24. A computer program product according to claim 23, wherein the instructions are configured to operate the processor to generate the audio sample by recording signals from an input device while the user is vocalizing sound into the input device.
25. A computer program product according to claim 24, wherein the instructions are configured to operate the processor to generate the plurality of audio records by recording calls between the user and one or more far-end callers.
26. A computer program product according to claim 25, wherein the instructions are configured to operate the processor to record calls between the user and one or more far-end callers by recording signals from the input device while the user is speaking into the input device during the calls.
27. A computer program product according to any one of claims 23 to 26, wherein the instructions are configured to operate the processor to select one or more records of the plurality of audio records for correlation with the audio sample by applying a search parameter to the plurality of audio records, the search parameter specifying one or more of the following characteristics of a record:
a date range;
a time range;
a call type;
a call to or from a specified line number;
a call duration; and a call comment.
28. A computer program product according to claim 27, wherein the instructions are configured to operate the processor to apply the search parameter to meta-data associated with each record of the plurality of audio records.
29. A computer program product according to any one of claims 23 to 28, wherein the instructions are configured to operate the processor to compute the correlation between the audio sample and one or more records of the plurality of audio records by computing a correlation between the audio sample and incrementally time-shifted portions of each record.
30. A computer program product according to any one of claims 23 to 29, wherein the instructions are configured to operate the processor to determine a relevance rating for each one of the records that are correlated with the audio sample, based at least in part on the correlation value corresponding to the record.
31. A computer program product according to any one of claims 23 to 30, wherein the instructions are configured to operate the processor to display a list of the identified records on a display.
32. A computer program product according to any one of claims 23 to 31, wherein the instructions are configured to operate the processor to store copies of the identified records in an audio repository.

RAW DATA:
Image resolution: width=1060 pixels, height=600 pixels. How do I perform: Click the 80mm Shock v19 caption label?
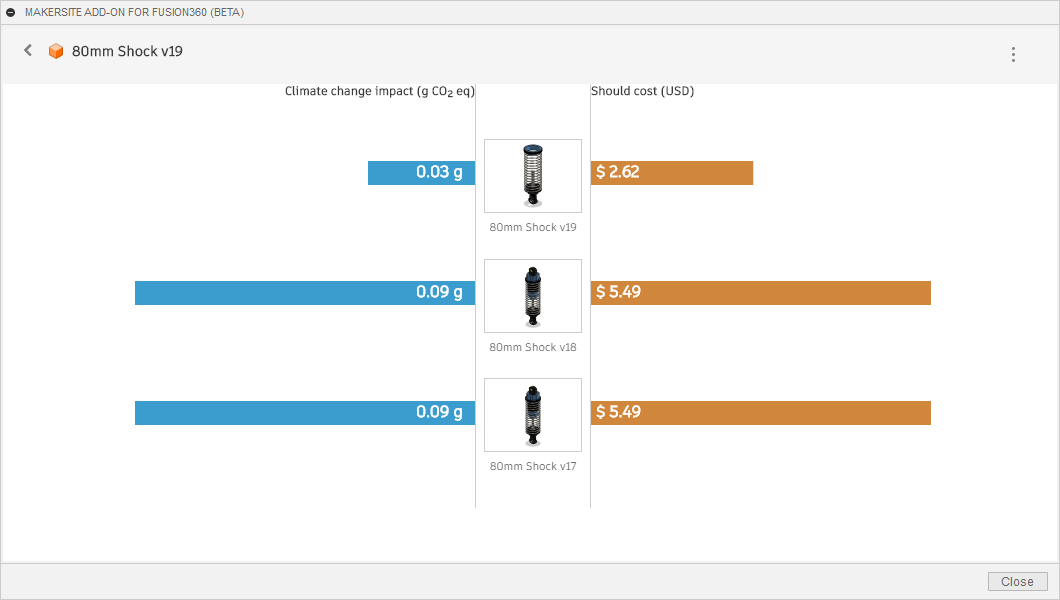click(533, 227)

GIVEN PROBLEM: Retype the part of the patent claims above starting at "29. A computer" and ending at "on a display.", without changing anything.

SOLUTION FOR THIS PROBLEM:
29. A computer program product according to any one of claims 23 to 28, wherein the instructions are configured to operate the processor to compute the correlation between the audio sample and one or more records of the plurality of audio records by computing a correlation between the audio sample and incrementally time-shifted portions of each record.
30. A computer program product according to any one of claims 23 to 29, wherein the instructions are configured to operate the processor to determine a relevance rating for each one of the records that are correlated with the audio sample, based at least in part on the correlation value corresponding to the record.
31. A computer program product according to any one of claims 23 to 30, wherein the instructions are configured to operate the processor to display a list of the identified records on a display.